A successful surgeon and family man’s life takes a downward spiral after he’s drawn into the world of a troubled young patient and is forced to make an inconceivable choice . . . with sinister consequences, in this bizarre tale of revenge and retribution from the singular cinematic force behind ‘Dogtooth’ and ‘The Lobster’.
Having honed his brand of darkly comedic and allegorical deadpan dramas over the last decade or so, delighting critics and selective audiences alike with wholly unique, simultaneously funny and disturbing films like the ones mentioned above—no one can doubt that Greek writer/director Yorgos Lanthimos has one of the most distinctive voices in global cinema today. Now after tackling oppression, fear and relational bondage in his own inimitable way, the Athenian auteur takes on vengeance in psychological thriller style with this deeply unsettling yet confounding quirky and subversive family drama.
Colin Farrell reunites with Lanthimos to star as ‘Steven’, a successful Ohio heart surgeon living a comfortable suburban life with his wife ‘Anna’ (Nicole Kidman), their teenage daughter ‘Kim’ (Raffey Cassidy) and her younger brother ‘Bob’ (Sunny Suljic). But their seemingly idyllic existence soon comes under threat when ‘Martin’ (Barry Keoghan) infiltrates their lives, as this enigmatic and disturbed teenage son of Steven’s former patient drops an ominous and incomprehensible ultimatum on the family—plunging the patriarch into uncomfortable self-reflection, with an unthinkable decision to make.
Anyone who’s seen the last few films of Yorgos Lanthimos will be familiar with his blend of highly unconventional socially reflective drama with bizarre idiosyncratic humour delivered in deadpan fashion, and they would be right to expect the same from his latest—but ‘The Killing of a Sacred Deer’ is a much darker affair than anything we’ve seen from him before, combining a traditional psychological thriller element with his own unique sensibilities to create a delightfully unsettling human drama . . . with a subtle and deliberately unexplained other worldly angle.
Lanthimos’s plunge into psychological thriller territory certainly has a horrific tinge to it, although not enough to make it a true horror movie, and the director makes a concerted effort to create an unsettling atmosphere of menace which grows throughout the film—magnified by the contrast with a deliberately clean visual aesthetic captured the director’s regular cinematographer Thimios Bakatakis. Featuring a cold clinical quality which reflects the spotless veneer of the well-to-do, picture frame-perfect family at the centre of the story.
Nothing though gives this dark and slightly surreal tale more atmosphere than its soundtrack, combining compositions from Bach and Schubert with jarring and ominous original accordion cues which contribute to the sense of foreboding—and Lanthimos also takes a page out of the lofty Kubrick book of filmmaking by using the groundbreaking polyrhythmic music of György Ligeti to great effect.

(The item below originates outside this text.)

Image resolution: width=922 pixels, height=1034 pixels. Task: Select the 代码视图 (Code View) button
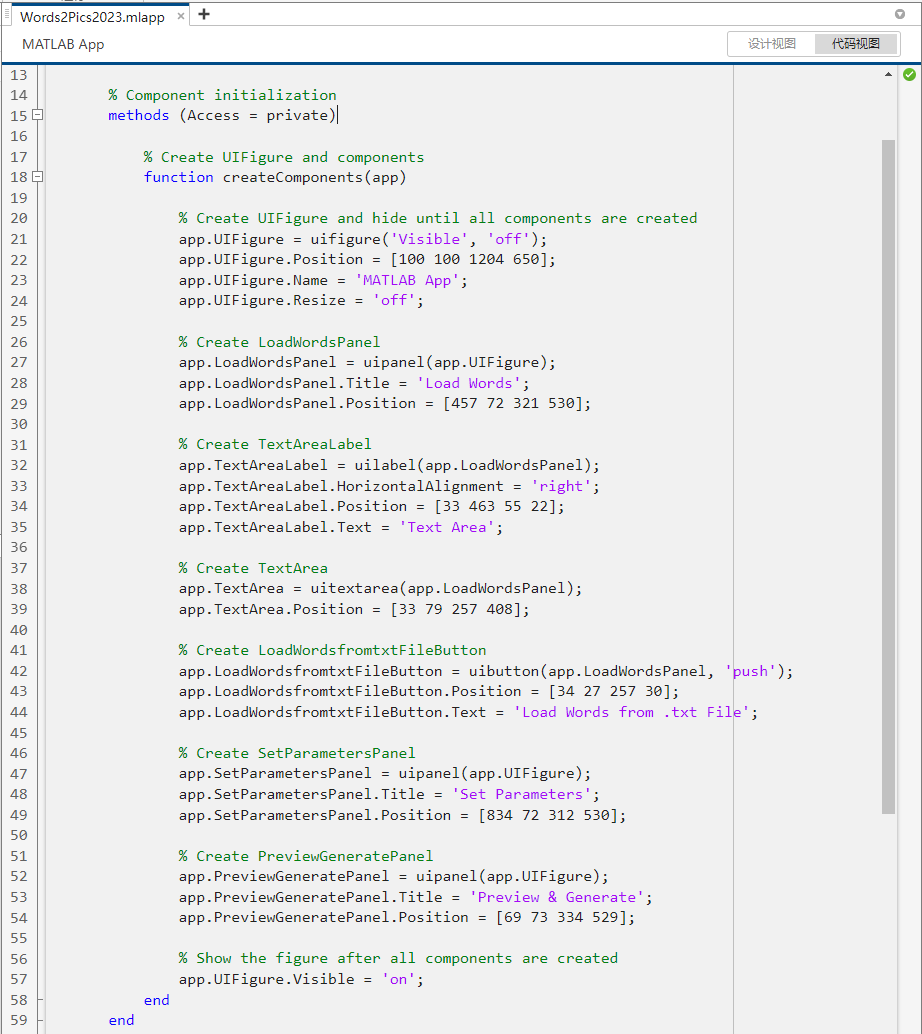[x=856, y=43]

After getting a taste for his particular cinematic sensibilities in ‘The Lobster’, Colin Farrell successfully reunites with Lanthimos, displaying a mastery of the writer/director’s discomforting and often comically direct matter-of-fact dialogue, with little social filter—while Keoghan also shines and proves comfortable with the unique style, combining it with his odd physical qualities (sorry Barry) to make for a disconcerting character who proves to be both the antagonist and the reckoning for the good doctor. Meanwhile Kidman brings to life the most nuanced character and the sober moral heart of the piece, in another role which contributes to an impressive recent career reinvigoration for an actress who continues to grow, despite an already impressive filmography and decades in the business.
‘The Killing of a Sacred Deer’ is less overtly allegorical than previous Lanthimos films and perhaps more morally ambiguous too, featuring a stark nihilistic streak which means that the righteousness of the tale is very much in the eye of the beholder. Despite the dark awkward humour delivered in frank fashion at unexpected moments, there’s less charm and fewer idiosyncrasies here too, therefore not as much of an emotional contrast and less quirkiness than we’ve seen within the director’s previous efforts.
Yet this pseudo Greek tragedy bears all the hallmarks of its creator and proves to be a thoroughly engrossing and emotionally confounding ride. A slow-build provocation of delicate sensibilities which keeps you asking how this sombre but slightly surreal madness will all end, while daring you to put yourself in the characters’ positions . . . all-in-all adding to the notion that for a cinephile, a Yorgos Lanthimos proposition is not something to be missed.
The Bottom Line…
A tale of terrible consequences and unconscionable choices told through the prism of a gripping, challenging thriller and highly unconventional family drama; this bleaker Yorgos Lanthimos cinematic proposal manages to maintain his dark comedic sensibilities while unsettling the audience and leaving us with as many questions as answers—solidifying the writer/director’s reputation as one of the most original and distinct new voices in global cinema today.
‘The Killing of a Sacred Deer’ is out on the 3rd of November in the UK, and out now in selected cinemas in the US.